> _Extract provided_

#####

IN THE SUPREME COURT OF
THE REPUBLIC OF VANUATU
(Civil Jurisdiction)


Civil Case No. 196 of 2006


BETWEEN:


ANDY AYAMISEBA
Claimant


AND:


THE GOVERNMENT OF THE REPUBLIC OF VANUATU
Defendant


Coram: Justice C.N. Tuohy


Counsel: Mr. Laumae for Claimant
Mr. Gilu for Defendant


Date of Hearing: 15 April 2008
Date of Decision: 2 May 2008


JUDGMENT


  1. On 14 November 2007, I made an order under R12.4 for a hearing of the following preliminary issues:

"(a) Whether the removal order under s. 17 A (1) (a) of the Immigration Act made on or about 9 February 2006 and quashed by order of the Court of Appeal dated 6 October 2006 protected persons acting in good faith pursuant to it from liability for false imprisonment for actions undertaken by them prior to 6 October 2006.


(b) In the event that the Police Officers and Immigrations Officers who carried out the detention of the Claimant and the control of his liberty, freedom and movement admitted in Para 3 (b) and 5 (a) of the Re-Amended Defence are personally liable for false imprisonment in respect of those actions, is the Defendant (the Government) vicariously liable for their actions".
  1. It is necessary to record certain undisputed facts about the removal order and its quashing by virtue of the Court of Appeal’s judgment in Ayamiseba v. Attorney–General and Principal Immigration Officer [2006] VUCA 21; CAC 13-06 (6 October 2006). The form of the order is set out in that judgment. On its face, it appears perfectly valid.

#####

> _Dataset extract_
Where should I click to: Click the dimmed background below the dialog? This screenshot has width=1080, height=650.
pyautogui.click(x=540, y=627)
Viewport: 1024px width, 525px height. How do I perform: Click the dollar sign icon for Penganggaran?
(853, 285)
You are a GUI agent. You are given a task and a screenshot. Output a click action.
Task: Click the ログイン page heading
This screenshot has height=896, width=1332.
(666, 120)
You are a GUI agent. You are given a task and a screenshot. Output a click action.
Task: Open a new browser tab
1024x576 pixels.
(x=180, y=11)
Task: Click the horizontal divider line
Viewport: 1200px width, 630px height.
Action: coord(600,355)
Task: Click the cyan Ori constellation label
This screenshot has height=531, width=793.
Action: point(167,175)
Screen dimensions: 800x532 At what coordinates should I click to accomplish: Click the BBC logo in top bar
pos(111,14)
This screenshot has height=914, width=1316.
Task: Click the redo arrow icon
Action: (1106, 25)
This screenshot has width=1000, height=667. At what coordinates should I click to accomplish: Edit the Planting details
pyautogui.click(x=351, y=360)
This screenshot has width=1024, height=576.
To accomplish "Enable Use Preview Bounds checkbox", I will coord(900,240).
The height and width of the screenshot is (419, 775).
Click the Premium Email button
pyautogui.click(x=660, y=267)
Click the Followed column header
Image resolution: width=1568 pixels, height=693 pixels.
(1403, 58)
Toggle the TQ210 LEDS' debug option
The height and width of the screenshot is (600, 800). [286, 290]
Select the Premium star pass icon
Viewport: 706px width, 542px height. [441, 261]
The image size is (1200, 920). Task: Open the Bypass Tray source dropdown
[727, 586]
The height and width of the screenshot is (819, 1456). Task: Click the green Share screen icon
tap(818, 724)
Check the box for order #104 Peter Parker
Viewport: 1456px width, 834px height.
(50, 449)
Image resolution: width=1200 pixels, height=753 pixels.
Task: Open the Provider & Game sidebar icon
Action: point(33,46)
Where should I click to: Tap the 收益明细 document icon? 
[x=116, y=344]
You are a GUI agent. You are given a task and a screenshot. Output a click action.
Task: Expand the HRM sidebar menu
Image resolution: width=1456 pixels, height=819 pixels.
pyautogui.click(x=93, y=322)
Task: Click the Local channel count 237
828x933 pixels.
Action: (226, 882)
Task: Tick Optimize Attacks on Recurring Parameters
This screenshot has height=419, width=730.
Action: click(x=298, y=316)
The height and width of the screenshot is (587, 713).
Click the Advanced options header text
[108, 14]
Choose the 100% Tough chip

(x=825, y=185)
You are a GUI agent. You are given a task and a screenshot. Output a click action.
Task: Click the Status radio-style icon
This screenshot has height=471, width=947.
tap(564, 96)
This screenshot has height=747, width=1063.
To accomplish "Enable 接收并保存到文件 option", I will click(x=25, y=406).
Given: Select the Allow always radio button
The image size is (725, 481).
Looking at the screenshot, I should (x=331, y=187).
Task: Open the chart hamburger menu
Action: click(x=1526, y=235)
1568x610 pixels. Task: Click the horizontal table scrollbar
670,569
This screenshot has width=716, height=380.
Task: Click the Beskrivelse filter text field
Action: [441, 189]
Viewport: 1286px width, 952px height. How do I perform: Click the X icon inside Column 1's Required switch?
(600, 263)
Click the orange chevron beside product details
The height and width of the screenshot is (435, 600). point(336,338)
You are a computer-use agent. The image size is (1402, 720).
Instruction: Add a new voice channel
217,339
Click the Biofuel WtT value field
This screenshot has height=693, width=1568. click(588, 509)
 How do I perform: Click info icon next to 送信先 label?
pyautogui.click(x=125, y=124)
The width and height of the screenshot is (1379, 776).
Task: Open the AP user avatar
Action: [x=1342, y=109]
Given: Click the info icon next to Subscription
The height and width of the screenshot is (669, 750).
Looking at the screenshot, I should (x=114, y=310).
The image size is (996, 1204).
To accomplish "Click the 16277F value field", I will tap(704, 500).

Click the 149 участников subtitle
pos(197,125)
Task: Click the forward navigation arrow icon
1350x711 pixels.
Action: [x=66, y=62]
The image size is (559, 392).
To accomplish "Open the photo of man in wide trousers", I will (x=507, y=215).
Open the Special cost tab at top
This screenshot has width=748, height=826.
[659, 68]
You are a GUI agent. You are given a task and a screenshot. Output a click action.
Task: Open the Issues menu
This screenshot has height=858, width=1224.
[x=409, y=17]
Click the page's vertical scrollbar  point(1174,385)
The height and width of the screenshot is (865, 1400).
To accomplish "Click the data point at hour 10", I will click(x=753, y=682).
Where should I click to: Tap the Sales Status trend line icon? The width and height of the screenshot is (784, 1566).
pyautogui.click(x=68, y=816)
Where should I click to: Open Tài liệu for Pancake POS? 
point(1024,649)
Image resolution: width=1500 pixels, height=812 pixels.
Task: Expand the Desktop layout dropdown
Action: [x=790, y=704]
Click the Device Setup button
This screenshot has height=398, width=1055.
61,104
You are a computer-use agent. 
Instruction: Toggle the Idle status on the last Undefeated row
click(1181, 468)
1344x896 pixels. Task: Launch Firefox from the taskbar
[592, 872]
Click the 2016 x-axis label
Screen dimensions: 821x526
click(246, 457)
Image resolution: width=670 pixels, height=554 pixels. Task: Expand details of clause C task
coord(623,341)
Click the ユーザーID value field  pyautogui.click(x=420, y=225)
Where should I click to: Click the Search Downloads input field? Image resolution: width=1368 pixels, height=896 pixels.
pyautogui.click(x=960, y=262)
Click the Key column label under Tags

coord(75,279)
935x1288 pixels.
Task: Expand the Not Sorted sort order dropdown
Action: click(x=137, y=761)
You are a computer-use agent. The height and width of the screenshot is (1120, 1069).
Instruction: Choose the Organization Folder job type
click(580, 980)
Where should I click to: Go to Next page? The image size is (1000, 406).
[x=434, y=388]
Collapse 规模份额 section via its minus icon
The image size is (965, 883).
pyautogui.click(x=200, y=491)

#####

> _Work to complete_
- a) Rewrite the court judgment starting with "(b) In the event" and going on through "appears perfectly valid.", replacing "Claimant" with "Applicant".
- b) Write the next part of the court judgment on the quashed removal order, picking up after its last sentence.
The entries are separate material and have no connection to the court judgment.

> _Answers to the exercise_
- a)
(b) In the event that the Police Officers and Immigrations Officers who carried out the detention of the Applicant and the control of his liberty, freedom and movement admitted in Para 3 (b) and 5 (a) of the Re-Amended Defence are personally liable for false imprisonment in respect of those actions, is the Defendant (the Government) vicariously liable for their actions".
  1. It is necessary to record certain undisputed facts about the removal order and its quashing by virtue of the Court of Appeal’s judgment in Ayamiseba v. Attorney–General and Principal Immigration Officer [2006] VUCA 21; CAC 13-06 (6 October 2006). The form of the order is set out in that judgment. On its face, it appears perfectly valid.

- b)
  2. The Court held that s. 17A of the Immigration Act required the Minister to turn his mind to the question of whether he needed to give notice under s. 17(1A) to the person subject to a proposed removal order. The Court found that the Minister had not done so. The Court stated at the conclusion of its judgment:

"The Court being satisfied that the deportation order was made without proper compliance with the statute it is therefore declared to be a nullity".


The substantive formal order of the Court was:


"(a) the removal order dated 9 February 2006 made by the Minister of Immigration against Andy Ayamiseba be hereby quashed".


Question (a)


  1. This could have been better phrased. It was not intended to address s. 20 of the Immigration Act or s. 40 of the Police Act. These provide a protection from liability to police and immigration officers for acts done in good faith in the performance or exercise or intended performance or exercise of any duty or power under their respective Acts. The question was intended to be addressed putting aside any defence provided by these sections. The reference to good faith in the question was intended to make clear that it is to be assumed for the purposes of the argument that the officers had no knowledge of any error in the making of the order. In retrospect it was unnecessary to mention good faith as false imprisonment is a tort of strict liability. Apart from s. 20 and s. 40, good faith would not provide a defence. That lack of clarity may have misled counsel to unnecessarily direct some of their submissions towards s. 20 and s.40.
  2. The tort of false imprisonment has been defined as "intentionally and without lawful justification subjecting another to a total restraint of movement": Fleming, The Law of Torts 9th ed (1998) p 33. The question is whether the removal order provided lawful justification.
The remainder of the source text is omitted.